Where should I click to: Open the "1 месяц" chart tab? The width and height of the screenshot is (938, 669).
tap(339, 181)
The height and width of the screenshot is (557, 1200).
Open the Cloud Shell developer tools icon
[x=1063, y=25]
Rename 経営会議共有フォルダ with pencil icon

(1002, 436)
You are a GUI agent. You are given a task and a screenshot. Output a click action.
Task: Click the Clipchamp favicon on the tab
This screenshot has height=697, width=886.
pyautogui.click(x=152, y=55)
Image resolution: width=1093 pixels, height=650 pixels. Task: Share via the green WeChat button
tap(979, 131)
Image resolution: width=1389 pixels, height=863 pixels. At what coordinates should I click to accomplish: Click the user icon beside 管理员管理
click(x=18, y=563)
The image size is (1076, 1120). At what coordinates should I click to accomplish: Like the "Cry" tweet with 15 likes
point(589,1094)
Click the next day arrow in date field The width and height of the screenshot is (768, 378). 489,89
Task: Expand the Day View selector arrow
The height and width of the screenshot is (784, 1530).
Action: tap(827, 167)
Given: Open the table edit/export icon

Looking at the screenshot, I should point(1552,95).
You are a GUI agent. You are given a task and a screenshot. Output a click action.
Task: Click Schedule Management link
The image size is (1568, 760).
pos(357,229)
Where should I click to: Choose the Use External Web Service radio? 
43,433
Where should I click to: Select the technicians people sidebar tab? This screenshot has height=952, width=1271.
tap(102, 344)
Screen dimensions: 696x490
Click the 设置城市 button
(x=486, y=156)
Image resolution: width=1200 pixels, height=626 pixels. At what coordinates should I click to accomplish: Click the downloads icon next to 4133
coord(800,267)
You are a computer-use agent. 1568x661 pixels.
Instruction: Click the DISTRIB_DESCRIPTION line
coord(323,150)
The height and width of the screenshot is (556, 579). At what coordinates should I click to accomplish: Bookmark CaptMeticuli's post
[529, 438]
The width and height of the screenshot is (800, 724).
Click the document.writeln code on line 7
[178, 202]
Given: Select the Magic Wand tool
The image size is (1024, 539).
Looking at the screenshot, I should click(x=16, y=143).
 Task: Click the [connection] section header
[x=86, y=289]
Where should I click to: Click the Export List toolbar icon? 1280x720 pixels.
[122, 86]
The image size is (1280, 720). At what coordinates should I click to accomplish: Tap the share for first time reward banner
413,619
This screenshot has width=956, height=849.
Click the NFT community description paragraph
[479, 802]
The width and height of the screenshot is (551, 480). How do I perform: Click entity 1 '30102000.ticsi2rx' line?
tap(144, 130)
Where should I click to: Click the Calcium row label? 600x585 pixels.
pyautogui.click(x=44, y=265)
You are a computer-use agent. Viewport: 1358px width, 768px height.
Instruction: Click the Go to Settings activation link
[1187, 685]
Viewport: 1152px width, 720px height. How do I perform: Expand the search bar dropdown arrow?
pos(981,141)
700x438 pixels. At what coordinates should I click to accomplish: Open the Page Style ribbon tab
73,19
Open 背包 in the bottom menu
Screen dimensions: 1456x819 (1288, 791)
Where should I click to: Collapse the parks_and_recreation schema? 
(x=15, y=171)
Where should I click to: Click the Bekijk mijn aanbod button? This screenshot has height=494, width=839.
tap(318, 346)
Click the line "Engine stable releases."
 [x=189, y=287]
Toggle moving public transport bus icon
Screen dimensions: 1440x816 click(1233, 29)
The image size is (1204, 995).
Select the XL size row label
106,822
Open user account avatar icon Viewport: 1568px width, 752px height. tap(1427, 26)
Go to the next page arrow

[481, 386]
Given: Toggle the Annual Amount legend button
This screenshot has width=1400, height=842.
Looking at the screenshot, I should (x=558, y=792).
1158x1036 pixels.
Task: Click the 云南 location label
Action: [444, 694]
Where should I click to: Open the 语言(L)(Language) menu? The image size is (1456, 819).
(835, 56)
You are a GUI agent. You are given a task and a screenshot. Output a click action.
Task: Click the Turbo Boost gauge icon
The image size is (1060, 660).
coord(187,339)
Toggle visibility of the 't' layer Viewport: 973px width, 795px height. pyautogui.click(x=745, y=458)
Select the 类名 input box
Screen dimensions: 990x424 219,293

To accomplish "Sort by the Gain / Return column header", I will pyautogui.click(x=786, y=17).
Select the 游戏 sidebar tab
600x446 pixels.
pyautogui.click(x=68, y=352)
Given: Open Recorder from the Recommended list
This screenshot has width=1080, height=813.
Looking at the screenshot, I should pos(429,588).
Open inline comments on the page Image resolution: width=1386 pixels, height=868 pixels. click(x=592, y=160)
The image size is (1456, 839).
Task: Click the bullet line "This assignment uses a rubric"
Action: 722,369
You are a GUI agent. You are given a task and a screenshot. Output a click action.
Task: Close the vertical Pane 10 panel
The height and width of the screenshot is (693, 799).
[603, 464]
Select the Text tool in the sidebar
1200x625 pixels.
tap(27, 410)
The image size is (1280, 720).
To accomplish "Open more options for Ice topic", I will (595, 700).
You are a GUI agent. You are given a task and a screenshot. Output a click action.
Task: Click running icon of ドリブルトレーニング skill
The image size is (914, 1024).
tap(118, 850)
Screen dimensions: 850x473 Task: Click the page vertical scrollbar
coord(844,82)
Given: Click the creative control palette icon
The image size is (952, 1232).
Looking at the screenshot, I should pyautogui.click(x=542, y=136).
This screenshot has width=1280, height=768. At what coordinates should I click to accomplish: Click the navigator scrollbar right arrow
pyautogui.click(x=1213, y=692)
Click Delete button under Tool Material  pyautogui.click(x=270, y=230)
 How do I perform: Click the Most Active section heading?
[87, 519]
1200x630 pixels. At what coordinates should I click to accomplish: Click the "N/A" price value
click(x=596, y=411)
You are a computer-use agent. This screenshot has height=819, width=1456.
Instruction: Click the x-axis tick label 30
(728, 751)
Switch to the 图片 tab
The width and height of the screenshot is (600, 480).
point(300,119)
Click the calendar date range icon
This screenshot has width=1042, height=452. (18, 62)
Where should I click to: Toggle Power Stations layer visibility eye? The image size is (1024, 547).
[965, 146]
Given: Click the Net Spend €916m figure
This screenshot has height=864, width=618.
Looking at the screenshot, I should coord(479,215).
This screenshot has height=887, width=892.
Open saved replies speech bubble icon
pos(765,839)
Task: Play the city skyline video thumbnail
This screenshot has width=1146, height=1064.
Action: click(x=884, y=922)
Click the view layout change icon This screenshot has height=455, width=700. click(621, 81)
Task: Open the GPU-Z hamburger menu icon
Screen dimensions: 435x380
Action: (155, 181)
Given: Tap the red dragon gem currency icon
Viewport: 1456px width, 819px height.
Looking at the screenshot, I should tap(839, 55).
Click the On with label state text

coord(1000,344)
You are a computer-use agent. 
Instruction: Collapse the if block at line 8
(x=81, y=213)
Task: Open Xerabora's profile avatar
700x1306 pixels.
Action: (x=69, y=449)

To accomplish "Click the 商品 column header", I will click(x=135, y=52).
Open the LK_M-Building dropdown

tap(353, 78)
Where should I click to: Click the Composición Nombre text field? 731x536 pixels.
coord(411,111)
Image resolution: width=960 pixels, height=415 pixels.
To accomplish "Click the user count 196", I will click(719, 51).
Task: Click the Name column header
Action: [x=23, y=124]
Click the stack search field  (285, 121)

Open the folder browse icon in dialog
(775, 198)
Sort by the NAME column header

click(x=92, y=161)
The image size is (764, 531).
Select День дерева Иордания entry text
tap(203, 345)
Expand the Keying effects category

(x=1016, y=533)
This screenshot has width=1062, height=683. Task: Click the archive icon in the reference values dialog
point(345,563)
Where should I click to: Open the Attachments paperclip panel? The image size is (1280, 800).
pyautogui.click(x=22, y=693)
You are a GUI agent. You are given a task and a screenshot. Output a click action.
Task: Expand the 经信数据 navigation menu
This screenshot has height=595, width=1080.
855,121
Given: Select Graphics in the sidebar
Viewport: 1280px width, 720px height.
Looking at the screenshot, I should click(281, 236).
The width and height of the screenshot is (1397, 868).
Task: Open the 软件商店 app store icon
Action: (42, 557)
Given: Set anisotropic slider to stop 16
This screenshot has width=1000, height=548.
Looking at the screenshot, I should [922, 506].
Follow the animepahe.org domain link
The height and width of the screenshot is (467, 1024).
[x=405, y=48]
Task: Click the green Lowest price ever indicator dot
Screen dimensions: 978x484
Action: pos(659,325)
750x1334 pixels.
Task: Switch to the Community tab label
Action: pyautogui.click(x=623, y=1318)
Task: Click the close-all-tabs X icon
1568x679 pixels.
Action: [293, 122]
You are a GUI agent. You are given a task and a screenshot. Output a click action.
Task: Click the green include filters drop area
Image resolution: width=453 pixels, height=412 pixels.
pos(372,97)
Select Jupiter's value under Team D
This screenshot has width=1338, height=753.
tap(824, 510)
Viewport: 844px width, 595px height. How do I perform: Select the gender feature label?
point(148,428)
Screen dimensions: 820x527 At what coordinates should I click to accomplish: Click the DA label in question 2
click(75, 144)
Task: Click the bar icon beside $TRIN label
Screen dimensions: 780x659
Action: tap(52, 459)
----
What to work on
Take from the listing above each line containing "avatar".

Exercise result
Open user account avatar icon Viewport: 1568px width, 752px height. tap(1427, 26)
Task: Open Xerabora's profile avatar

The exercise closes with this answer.